The cost of a four-year nursing degree will increase $1250, from $26,550 to $27,800, while Arts students will pay $700 more, from $19,700 to $20,400, according to the government.

For a science student, the fee hike will mean their degree will jump from $28,100 to $29,100, and for someone studying teaching, they’ll pay $27,800, an increase of $1250.

Senator Birmingham said taxpayers should benefit from the “efficiencies” brought about by surging enrolment numbers and the use of new technologies.

“At a time of major budget pressures, which the higher education sector in terms of funding growth afforded to it have contributed to, taxpayers should expect to share in efficiencies that have been realised by largely taxpayer-funded institutions.”

The overhaul is expected to boost the budget bottom line by $2.8 billion over four years. The government’s previous plan – fee deregulation and a 20 per cent cut to uni funding – would have saved $3.2 billion.

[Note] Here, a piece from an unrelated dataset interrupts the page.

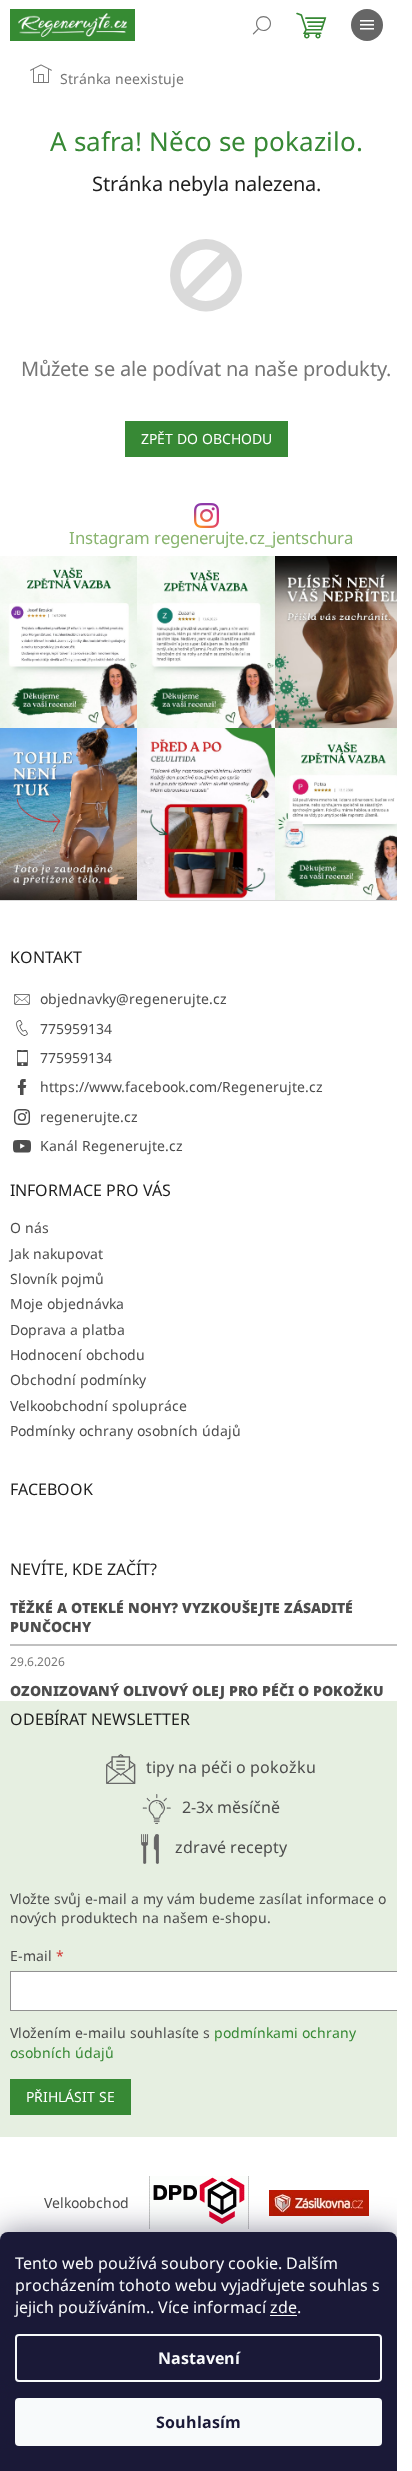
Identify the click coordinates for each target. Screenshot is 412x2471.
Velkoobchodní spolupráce (98, 1405)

The HELP system is something the government has its eye on as part of its anti-debt drive. HELP debt is now $52 billion which is almost 10 per cent of the the federal government’s $555 billion debt load.

Tertiary education has been a battleground since the Abbott government came to power in 2013. It planned a 20 per cent cut to tertiary funding which was never legislated and plans to allow unis to set their own fees also foundered.

But the government senses fat in the tertiary system and sent consultants Deloitte Access Economics to find out. Deloitte’s report says that between 2010 and 2015 uni costs rose 9.5 per cent while uni funding per student rose 15 per cent.

The universities in Deloitte’s survey earned $28.1 billion in 2015 and the government kicked in another $16.3 billion, giving them an operating margin over expenses of 6.1 per cent.

Some of that difference is what Treasurer Scott Morrison is gunning for but to many observers the figures he’s relying on don’t paint the true picture.

“This is a return to the 2014 budget of Tony Abbott, the $100 000 university degrees,” Labor’s education spokeswoman Tanya Plibersek said.

“The supposed improvement in university finances has al been done at the cost of students and staff,” said Jeannie Rae, president of the National Tertiary Education Union.

“There has been an increase in class sizes of 70 per cent in some courses.

“Classes are bigger and there is less of them. Students are paying more and getting less.”